=== Extracted text ===
But you think you want two uv sets for one object. And you think that you are brave. So if you are going to cross this threshold, the first new thing to learn is to uncheck that box, probably right away. Why? Because if you leave it checked, the next time you make uvs, say by going to Create UVs Based on Camera but without opening the option box, and making uvs say for an entirely different object, Maya will create yet another uv set with the same name. And worse yet, Maya thinks it is smart, and will save the name you put in that box, even if you open up an entirely different scene. ACH. UV HELL. Actually Maya is too smart to let you use the exact same name. Say you called your new uv set "Daves_uv_hell_threshold," the next time you created uvs it would be called "Daves_uv_hell_threshold1." Now imagine you take more than one shot of your uvs to create a nice efficient uv map. Most of us take many, many shots, especially on a complicated object. You could easily end up with many, many uv sets, all of which have the wrong name.
Some of you might have already done this. So if you have, the next thing to learn to make it back to the uv hell threshold is how to get rid of uv sets you don't want. This is a menu trick that Jeremy Parish showed me one day, and it was a halleluja moment for me, and he was pretty excited about it too, because he had discovered it while exploring. Kind of like finding a pot of gold at the end of the rainbow. I was so excited because by the time he found it, I was deep into uv hell. Here is the trick: With your cursed object highlighted in object mode and your cursor in your scene window, right-mouse-click-and-hold, and pull the cursor down to UV Set/UV Set Editor. Now here is a point that begs for a screenshot, but when you try to do it, the only thing that comes up is the box that appears after you click. So I would like you to appreciate that in order to get the following image, I had to actually take a photograph of my screen. And, since I was right-mouse-and-holding and taking a picture at the same time, it was an excercise in coordination. And this operation required new batteries for my camera:
http://gamestepper.com/forums/attachment.php?attachmentid=14481&d=1228844308
See all those uv sets that you named? When you click the UV Set Editor, a golden pot box shows up. Now you can control select (or more likely shift select) the ones you don't want and delete them. So now you know how to get out of uv hell, and you can make two (and only two) uv sets with different names. Once you have made two uv sets for your ocean plane, you can go back to the Place2dTexture nodes, and put different numbers in the two nodes, and get your waves interacting.
===
▶ **Problem 1**: Rewrite the lines of the records between the line holding "The image size is (768, 432)." and the line holding "Click the Government", inclusive, as a Markdown table with the columns Row and Line. Leave out any blank lines.
=== Task input ===
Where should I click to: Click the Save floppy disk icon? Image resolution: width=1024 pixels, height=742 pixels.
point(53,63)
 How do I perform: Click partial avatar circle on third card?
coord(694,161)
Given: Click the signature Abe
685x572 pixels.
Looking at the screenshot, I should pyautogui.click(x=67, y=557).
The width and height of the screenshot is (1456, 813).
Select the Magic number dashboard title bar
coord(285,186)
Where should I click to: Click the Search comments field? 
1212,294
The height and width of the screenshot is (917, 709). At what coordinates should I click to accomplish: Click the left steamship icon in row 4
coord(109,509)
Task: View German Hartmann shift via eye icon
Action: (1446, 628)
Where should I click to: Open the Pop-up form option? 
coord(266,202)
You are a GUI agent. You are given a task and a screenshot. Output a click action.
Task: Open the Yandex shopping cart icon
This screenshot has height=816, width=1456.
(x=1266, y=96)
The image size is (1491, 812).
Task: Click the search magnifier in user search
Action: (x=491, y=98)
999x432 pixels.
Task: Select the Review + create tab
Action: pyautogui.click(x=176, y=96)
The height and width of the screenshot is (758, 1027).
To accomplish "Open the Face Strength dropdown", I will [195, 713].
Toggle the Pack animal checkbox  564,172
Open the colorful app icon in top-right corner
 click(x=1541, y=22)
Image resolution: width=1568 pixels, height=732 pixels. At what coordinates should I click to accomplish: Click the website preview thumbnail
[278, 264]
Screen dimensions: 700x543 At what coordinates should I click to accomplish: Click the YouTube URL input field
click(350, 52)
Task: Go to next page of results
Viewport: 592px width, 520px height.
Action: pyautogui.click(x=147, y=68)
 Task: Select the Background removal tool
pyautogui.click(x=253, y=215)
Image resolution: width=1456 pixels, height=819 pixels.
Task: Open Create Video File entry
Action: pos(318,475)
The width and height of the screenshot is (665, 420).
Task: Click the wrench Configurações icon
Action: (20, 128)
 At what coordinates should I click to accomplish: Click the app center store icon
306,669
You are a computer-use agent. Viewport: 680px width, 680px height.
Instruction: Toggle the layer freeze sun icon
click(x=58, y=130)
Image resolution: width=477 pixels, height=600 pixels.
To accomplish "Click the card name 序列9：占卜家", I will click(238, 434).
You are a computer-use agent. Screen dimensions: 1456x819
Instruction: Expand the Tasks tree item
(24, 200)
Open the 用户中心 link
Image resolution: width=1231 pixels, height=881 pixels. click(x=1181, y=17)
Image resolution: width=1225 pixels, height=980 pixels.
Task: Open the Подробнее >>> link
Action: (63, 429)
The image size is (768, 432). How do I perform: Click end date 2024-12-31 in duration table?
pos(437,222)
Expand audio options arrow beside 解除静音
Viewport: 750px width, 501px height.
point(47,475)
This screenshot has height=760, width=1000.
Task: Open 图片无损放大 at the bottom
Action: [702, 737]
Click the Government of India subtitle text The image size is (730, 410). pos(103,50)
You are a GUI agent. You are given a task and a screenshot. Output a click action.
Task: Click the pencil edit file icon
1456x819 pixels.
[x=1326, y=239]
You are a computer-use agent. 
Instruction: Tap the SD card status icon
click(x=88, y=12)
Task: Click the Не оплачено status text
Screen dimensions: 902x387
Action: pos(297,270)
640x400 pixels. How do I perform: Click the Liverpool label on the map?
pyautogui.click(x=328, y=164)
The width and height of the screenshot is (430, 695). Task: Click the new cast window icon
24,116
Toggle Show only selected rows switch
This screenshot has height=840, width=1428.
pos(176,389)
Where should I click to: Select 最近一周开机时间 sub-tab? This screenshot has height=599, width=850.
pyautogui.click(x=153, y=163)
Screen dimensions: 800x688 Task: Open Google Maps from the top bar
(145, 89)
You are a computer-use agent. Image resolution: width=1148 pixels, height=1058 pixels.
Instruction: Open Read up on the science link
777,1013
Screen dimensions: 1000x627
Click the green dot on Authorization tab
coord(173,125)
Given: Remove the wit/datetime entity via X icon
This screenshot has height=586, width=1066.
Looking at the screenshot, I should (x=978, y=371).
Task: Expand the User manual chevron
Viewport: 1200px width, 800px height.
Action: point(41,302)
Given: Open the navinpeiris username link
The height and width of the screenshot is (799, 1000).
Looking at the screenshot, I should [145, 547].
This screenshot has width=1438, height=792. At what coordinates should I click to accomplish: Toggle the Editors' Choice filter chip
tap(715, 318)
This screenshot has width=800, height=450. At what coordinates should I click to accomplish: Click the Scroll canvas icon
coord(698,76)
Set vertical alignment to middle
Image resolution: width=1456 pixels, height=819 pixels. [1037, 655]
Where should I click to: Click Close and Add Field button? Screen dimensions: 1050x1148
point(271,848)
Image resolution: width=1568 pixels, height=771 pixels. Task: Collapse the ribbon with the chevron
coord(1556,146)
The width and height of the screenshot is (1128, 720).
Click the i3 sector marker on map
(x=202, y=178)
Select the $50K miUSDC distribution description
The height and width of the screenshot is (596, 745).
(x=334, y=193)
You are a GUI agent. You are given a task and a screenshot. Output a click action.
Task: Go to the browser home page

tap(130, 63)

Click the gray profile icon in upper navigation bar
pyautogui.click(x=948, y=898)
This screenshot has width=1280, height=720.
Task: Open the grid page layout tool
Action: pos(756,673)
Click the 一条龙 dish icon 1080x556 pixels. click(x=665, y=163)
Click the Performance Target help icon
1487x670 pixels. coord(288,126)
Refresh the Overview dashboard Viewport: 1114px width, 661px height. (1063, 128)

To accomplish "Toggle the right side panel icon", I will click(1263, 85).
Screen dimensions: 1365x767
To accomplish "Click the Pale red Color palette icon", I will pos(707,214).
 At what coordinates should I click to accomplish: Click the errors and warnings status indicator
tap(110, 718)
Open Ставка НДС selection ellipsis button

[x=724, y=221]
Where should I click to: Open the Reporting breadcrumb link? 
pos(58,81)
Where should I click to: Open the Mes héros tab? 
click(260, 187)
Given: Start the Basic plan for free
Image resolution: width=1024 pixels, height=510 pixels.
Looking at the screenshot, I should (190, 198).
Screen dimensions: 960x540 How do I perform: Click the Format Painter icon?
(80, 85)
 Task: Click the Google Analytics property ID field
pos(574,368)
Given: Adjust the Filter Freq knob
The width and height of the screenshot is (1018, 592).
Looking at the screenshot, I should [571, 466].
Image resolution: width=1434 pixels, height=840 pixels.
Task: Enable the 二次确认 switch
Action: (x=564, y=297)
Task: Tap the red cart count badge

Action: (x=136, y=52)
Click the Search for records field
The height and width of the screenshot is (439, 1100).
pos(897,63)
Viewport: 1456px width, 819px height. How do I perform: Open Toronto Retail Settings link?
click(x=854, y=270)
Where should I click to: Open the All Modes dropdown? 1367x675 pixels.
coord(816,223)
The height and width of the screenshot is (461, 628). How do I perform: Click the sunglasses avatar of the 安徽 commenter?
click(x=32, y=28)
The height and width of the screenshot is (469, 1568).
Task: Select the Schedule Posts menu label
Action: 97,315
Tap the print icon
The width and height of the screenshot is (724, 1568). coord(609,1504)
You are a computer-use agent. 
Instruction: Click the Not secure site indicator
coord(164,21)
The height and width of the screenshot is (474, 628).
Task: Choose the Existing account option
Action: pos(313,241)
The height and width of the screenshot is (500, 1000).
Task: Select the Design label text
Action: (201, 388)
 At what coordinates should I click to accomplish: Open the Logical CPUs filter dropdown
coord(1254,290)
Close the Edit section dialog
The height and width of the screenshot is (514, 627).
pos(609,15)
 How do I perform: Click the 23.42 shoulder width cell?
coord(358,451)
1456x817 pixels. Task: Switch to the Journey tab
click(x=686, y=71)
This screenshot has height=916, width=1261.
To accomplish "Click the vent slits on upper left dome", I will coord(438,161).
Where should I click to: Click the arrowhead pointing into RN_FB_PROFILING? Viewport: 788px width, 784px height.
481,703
===
▶ **Problem 2**:
Answer these questions from the passage on Maya uv sets, marking each answer to match its question:
(a) If a new uv set is called "Daves_uv_hell_threshold," what name will the next one get?
(b) Who showed the writer the menu trick for getting rid of unwanted uv sets?
(c) What did the writer's camera need for the photograph of the screen?

▶ **Correct output 1**:
| Row | Line |
|---|---|
| 1 | The image size is (768, 432). How do I perform: Click end date 2024-12-31 in duration table? |
| 2 | pos(437,222) |
| 3 | Expand audio options arrow beside 解除静音 |
| 4 | Viewport: 750px width, 501px height. |
| 5 | point(47,475) |
| 6 | This screenshot has height=760, width=1000. |
| 7 | Task: Open 图片无损放大 at the bottom |
| 8 | Action: [702, 737] |
| 9 | Click the Government of India subtitle text The image size is (730, 410). pos(103,50) |

▶ **Correct output 2**:
(a) "Daves_uv_hell_threshold1."
(b) Jeremy Parish.
(c) New batteries.